# TO DO
A. In the passage on checking .bib entries, how are PASS entries handled when corrected.bib is written?
B. Retype a section of the passage on checking .bib entries, beginning at the words "3. After review, move" and stopping after "version now exists.".

# SELECTED PASSAGE
<<<<

2. Diff `corrected.bib` against the source `.bib` (`git diff --no-index`).
3. After review, move `corrected.bib` into place yourself — this skill does not overwrite the source.

Also write <bib_dir>/bibcheck_<YYYYMMDD_HHMM>/corrected.bib: a full copy of the source .bib with FAIL/WARN entries replaced by their suggested_replacement (preserving every PASS entry untouched, preserving comments and entry order). Entries with no confident correction are kept as-is and tagged with a leading % bibcheck:FAIL — <diagnostic> comment line.

Pass / Warn / Fail criteria

PASS — DOI or canonical source resolves; title, authors, year, venue, volume/issue/pages all match within style tolerance.
WARN — at most one of: author accent/tussenvoegsel drift, journal abbreviation drift, preprint-year vs. published-year, single volume/issue/page disagreement, preprint entry where a published version now exists.
FAIL — any of: DOI doesn't resolve, wrong surname, wrong year (not preprint-explained), wrong journal, two-or-more volume/issue/page disagreements, or the fabrication signature (no source recognises the entry).

>>>>

# COLLECTED MATERIAL
<<<<

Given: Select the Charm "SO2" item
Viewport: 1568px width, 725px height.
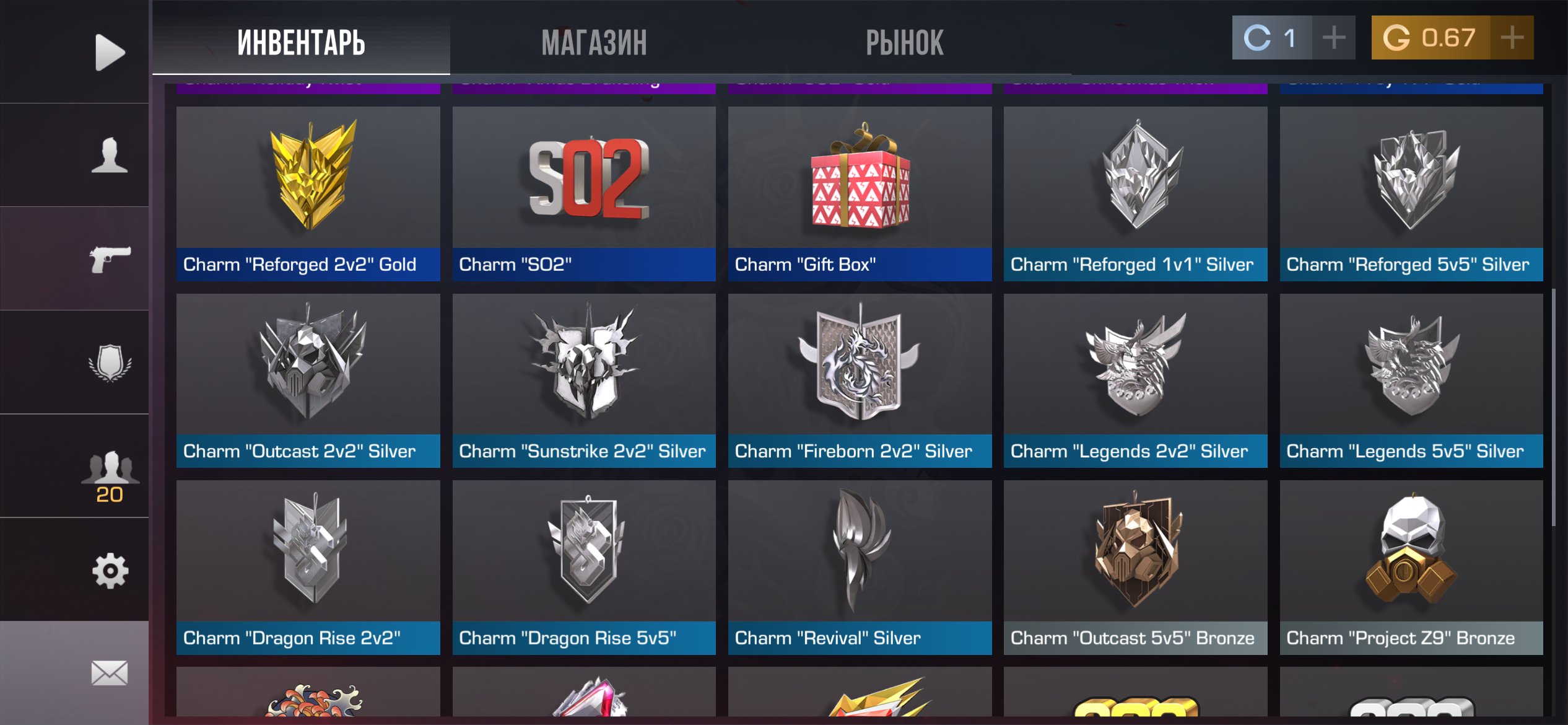Looking at the screenshot, I should point(584,194).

>>>>

# ANSWERS IN ORDER
A. They are preserved untouched.

B.
3. After review, move `corrected.bib` into place yourself — this skill does not overwrite the source.

Also write <bib_dir>/bibcheck_<YYYYMMDD_HHMM>/corrected.bib: a full copy of the source .bib with FAIL/WARN entries replaced by their suggested_replacement (preserving every PASS entry untouched, preserving comments and entry order). Entries with no confident correction are kept as-is and tagged with a leading % bibcheck:FAIL — <diagnostic> comment line.

Pass / Warn / Fail criteria

PASS — DOI or canonical source resolves; title, authors, year, venue, volume/issue/pages all match within style tolerance.
WARN — at most one of: author accent/tussenvoegsel drift, journal abbreviation drift, preprint-year vs. published-year, single volume/issue/page disagreement, preprint entry where a published version now exists.